Kevin Alexander for Thrillist

My exposure to true tea options growing up only occurred in my early teens, but I never really paid attention to how I shifted from ordering any local available tea (usually Rooibos or Five Roses) at restaurants and cafes while sitting with my mum (who won’t touch the stuff) to being emphatic about wanting only Earl Grey tea. However, I do recall that every black tea I have ever had and loved at dining establishments back then, has had that TWG tag tied to the teabag string.

Tea Bags Vs. Loose Leaf Tea

Listen, I’m not so much a purist that I think tea bags are forgettably inferior for my tastes.
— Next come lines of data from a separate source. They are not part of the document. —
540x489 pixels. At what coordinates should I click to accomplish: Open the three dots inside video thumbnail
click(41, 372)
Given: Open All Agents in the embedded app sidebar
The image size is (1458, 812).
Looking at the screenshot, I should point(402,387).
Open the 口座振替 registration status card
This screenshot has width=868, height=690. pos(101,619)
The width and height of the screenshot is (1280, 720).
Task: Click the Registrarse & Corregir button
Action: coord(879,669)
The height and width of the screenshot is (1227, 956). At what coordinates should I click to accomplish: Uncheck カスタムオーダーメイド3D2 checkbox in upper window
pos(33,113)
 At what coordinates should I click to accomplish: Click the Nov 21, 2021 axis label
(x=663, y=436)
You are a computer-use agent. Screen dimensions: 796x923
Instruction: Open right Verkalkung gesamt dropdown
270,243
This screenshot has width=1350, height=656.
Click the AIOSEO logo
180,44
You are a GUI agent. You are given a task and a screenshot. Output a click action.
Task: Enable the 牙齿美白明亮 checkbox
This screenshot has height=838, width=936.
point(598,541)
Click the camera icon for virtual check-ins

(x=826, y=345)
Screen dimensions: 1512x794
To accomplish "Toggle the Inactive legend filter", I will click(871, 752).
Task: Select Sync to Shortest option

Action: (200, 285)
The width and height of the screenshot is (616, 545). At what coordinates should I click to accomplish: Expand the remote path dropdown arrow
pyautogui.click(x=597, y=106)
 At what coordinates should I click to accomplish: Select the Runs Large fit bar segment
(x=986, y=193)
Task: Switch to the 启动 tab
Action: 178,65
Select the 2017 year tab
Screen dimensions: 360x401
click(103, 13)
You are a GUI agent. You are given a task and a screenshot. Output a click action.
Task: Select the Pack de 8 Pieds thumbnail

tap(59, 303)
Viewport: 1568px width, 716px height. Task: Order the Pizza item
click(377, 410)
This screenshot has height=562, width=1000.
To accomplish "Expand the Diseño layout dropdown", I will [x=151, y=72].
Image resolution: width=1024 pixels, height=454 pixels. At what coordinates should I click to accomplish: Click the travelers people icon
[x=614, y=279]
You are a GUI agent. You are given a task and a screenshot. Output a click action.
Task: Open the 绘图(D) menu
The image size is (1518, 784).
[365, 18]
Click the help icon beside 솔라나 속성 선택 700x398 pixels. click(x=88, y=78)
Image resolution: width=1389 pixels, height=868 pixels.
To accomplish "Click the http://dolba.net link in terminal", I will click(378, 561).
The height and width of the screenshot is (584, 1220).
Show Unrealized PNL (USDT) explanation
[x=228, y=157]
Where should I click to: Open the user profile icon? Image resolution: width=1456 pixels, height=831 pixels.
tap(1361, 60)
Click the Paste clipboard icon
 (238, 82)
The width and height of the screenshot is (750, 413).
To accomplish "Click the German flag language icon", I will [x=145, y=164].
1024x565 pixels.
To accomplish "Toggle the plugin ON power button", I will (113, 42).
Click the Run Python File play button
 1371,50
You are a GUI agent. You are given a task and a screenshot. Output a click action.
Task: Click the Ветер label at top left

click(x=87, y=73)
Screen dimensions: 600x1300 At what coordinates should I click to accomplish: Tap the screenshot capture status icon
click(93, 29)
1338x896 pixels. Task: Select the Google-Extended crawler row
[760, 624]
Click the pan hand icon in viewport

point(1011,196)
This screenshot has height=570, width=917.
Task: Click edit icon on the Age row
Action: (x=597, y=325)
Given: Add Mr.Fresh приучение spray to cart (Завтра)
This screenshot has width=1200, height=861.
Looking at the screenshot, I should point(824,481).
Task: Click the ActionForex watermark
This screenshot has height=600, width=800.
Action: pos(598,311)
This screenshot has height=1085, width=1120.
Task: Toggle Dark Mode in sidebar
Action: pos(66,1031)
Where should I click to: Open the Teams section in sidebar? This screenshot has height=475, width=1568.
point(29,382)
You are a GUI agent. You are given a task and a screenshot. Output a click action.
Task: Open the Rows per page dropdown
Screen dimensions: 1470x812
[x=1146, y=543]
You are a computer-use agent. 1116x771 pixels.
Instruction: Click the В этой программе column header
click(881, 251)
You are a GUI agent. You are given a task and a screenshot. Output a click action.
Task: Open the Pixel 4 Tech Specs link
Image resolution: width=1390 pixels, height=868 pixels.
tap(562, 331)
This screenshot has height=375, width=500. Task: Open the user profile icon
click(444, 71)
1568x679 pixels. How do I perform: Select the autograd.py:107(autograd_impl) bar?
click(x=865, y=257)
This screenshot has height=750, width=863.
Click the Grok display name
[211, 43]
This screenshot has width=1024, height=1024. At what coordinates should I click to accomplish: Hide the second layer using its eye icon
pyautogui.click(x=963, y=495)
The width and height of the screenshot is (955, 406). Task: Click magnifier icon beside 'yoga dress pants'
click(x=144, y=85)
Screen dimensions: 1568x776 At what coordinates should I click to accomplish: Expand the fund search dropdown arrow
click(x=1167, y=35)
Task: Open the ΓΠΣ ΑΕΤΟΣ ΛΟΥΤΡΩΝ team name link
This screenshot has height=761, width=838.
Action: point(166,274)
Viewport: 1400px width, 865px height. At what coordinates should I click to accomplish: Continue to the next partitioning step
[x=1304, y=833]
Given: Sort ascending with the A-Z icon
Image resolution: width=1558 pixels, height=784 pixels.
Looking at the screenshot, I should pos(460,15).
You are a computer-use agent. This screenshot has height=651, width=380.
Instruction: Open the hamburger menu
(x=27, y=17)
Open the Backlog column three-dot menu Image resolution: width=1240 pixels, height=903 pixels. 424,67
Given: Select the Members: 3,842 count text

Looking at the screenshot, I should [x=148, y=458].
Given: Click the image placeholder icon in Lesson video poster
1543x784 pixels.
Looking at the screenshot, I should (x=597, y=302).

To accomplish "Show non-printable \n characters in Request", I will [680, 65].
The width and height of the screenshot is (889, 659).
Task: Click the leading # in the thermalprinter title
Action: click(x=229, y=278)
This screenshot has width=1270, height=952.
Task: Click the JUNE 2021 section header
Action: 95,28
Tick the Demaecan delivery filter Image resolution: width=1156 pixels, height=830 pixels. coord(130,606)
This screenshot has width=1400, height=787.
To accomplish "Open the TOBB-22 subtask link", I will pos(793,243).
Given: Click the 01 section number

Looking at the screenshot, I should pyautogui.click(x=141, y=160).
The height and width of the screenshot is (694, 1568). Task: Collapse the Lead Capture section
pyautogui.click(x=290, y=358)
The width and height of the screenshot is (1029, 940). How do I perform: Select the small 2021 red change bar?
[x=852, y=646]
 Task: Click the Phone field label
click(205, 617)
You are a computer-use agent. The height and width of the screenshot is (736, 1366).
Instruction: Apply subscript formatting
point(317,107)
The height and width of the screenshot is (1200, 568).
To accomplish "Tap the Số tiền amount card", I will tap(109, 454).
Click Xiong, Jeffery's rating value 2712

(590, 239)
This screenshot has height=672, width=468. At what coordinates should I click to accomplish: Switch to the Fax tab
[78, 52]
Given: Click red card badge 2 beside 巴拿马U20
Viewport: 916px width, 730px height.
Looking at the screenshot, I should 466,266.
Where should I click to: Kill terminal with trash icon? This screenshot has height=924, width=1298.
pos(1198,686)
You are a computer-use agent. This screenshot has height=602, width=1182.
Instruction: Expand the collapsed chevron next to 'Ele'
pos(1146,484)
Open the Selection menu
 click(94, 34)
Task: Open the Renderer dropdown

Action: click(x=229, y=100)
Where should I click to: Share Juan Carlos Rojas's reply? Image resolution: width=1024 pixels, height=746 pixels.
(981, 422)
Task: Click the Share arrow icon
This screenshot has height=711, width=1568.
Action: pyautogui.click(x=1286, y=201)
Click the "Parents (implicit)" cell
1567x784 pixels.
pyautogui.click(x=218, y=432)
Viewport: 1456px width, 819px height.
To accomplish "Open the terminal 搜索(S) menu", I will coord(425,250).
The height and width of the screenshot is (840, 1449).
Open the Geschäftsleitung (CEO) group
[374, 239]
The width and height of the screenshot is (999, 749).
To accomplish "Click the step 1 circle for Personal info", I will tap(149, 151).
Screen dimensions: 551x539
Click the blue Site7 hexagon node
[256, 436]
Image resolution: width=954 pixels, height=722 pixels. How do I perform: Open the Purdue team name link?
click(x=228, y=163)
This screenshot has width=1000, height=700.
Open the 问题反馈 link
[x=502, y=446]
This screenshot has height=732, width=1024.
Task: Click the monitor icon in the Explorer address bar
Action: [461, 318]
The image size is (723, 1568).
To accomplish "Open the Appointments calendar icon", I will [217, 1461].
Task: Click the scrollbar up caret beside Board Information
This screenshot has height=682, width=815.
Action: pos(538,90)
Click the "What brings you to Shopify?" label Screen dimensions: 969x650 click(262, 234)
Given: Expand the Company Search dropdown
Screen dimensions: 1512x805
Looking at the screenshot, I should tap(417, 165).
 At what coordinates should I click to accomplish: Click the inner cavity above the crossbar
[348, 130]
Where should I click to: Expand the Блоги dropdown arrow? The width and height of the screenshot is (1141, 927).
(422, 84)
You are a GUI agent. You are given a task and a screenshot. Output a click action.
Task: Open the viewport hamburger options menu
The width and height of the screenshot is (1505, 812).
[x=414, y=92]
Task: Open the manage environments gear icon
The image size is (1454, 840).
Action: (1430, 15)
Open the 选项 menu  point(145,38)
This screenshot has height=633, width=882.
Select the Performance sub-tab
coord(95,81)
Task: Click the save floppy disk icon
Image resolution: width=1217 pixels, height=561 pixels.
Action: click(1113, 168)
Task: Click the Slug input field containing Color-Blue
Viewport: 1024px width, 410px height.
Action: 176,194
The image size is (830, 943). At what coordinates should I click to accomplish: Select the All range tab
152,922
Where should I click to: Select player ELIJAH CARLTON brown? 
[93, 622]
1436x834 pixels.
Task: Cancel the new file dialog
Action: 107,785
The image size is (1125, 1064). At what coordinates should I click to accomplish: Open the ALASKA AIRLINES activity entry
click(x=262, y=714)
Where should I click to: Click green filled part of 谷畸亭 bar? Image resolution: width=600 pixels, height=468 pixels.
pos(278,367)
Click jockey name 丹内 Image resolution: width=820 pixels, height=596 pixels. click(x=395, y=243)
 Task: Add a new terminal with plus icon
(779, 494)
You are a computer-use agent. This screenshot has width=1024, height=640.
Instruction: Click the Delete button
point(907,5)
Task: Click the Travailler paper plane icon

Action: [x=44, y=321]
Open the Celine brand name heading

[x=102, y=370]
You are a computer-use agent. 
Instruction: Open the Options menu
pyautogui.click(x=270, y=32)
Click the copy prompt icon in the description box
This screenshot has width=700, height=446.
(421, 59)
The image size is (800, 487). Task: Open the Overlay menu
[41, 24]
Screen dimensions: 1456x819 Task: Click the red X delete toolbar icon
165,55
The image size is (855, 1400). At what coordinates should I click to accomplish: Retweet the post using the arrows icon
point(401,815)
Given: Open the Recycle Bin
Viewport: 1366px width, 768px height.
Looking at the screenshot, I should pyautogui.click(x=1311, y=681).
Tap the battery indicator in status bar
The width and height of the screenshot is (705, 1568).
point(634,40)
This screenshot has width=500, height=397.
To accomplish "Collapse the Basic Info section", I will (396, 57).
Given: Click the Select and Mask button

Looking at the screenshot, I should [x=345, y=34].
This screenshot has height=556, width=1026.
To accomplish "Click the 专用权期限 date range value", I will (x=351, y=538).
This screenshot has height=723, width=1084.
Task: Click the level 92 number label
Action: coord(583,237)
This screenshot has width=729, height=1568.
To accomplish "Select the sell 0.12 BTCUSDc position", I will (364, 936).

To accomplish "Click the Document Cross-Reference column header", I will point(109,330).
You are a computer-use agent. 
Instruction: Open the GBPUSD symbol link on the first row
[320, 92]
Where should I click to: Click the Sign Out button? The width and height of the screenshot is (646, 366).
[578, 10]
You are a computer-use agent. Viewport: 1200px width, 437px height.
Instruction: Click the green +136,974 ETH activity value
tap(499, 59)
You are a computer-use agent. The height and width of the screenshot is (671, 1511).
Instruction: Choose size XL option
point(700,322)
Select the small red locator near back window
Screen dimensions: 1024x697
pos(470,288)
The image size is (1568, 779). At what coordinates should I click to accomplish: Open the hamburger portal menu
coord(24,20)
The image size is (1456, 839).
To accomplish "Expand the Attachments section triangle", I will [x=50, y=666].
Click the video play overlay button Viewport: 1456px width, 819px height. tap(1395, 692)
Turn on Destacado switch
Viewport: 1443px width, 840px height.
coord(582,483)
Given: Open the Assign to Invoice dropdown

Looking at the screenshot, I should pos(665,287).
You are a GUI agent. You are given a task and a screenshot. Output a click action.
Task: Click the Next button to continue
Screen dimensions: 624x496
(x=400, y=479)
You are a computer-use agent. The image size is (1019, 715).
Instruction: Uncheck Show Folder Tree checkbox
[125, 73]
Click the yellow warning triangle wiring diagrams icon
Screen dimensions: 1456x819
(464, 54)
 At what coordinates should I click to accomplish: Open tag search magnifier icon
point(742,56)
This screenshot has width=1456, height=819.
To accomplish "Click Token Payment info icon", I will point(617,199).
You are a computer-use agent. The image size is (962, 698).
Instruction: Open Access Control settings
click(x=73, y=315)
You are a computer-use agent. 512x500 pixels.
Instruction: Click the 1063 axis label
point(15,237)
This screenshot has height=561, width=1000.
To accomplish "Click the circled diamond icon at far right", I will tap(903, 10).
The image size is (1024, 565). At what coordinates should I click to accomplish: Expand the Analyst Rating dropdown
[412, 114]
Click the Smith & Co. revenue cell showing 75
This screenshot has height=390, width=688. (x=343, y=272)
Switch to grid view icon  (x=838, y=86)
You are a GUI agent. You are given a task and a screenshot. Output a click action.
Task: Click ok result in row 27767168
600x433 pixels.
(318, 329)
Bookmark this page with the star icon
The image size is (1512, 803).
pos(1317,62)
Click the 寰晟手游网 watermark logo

There are obviously some people who think tea bags are the worst kind of crime to beverage-making; a plague of subpar ingredients that are steeped and prepared with absolutely no consideration for propriety.

Everything has its place in my everyday food and beverage cycle, and that includes tea bags.

Teabags, of the sort I usually buy in bulk from my neighbourhood grocer, are for daily cuppa’s – to wake me, de-stress me, and accompany my nighttime TV show catch-ups.

Loose leaf tea though, I will admit, I’ve put on a pedestal.

It is most definitely not for everyday consumption.

Expense and availability play a significant role in why I make an experience of my loose-leaf Afternoon teatime. Where I reside in Cape Town, true tea merchants whose quality control is beyond reproach and whose selection is temptingly varied, are few and far between. So much so, is the lack of excellent loose-leaf stores in my surrounds, that I’ve had to go for the trusted imported stuff, from acclaimed tea stalwart TWG.

Now, after trials and errors with some organic and even hippie store options during lockdown, I have noted that Green Tea (don’t dare bring it near me though!) and Hibiscus Tea, are two of the only readily available loose-leaf teas in my city on a consistent basis – the latter of which welcomingly comes with a robust fruity flavour, and lasts a good while, and is affordable to boot!

But, when superior teas at favoured ritzy spots like the gorgeous Mount Nelson are not feasible every fortnight, I have found that investing in a shipment of grade-A loose-leaf TWG teas will be a decent approximation of the quintessential restaurant tea experience.

There are near hundreds of loose leaf tea blends which TWG offers, for special occasions, and bringing yummy refinement to the necessary utilitarian cuppa had daily.

I’m no expertly-trained tea sommelier, but I do know a damn good brew, and these are some of the tea flavours I recommend (and some which I covet to one day order):

  • Golden Earl Grey Tea ($42 for 100g) – Said to be blended with bergamot and has “a malty, honeyed flavor”
  • Happy Birthday Tea ($40 for 100g) – A black tea I love, that’s celebratory in rich taste, and not at all sombre in the feelings it evokes.
  • Ami Thé Tea ($9.75 for 50g) – Said to have “smooth malty notes accented by safflower blossoms and tart orchard fruits.”
  • Haute Couture Tea ($42 for 100g) – This is highly aromatic in its floral sweet tones, with a lingering flavour of caramel and rose.
  • Singapore Breakfast Tea ($42 for 100g) – Said to boast “a natural blend of green tea, black tea, rich vanilla and rare spices”

Did you know that Tea is the second oldest beverage in the world, with water naturally being the first?

Factoid courtesy of Lisa Li for NYMag

For now, this tea ritual of mine has yet to grow old. I am enjoying exploring the complexities of different types of loose leaves in my tea brews, and it’s almost as much as I enjoy the actual cup of warmth, flavoured by singular characteristics from regions far and wide – a world in a cup.

Perhaps I may not ascribe as much relevance to my tea time, as the world reopens and more things captivate me out there. But for now, I am nourished by this little pleasure of mine.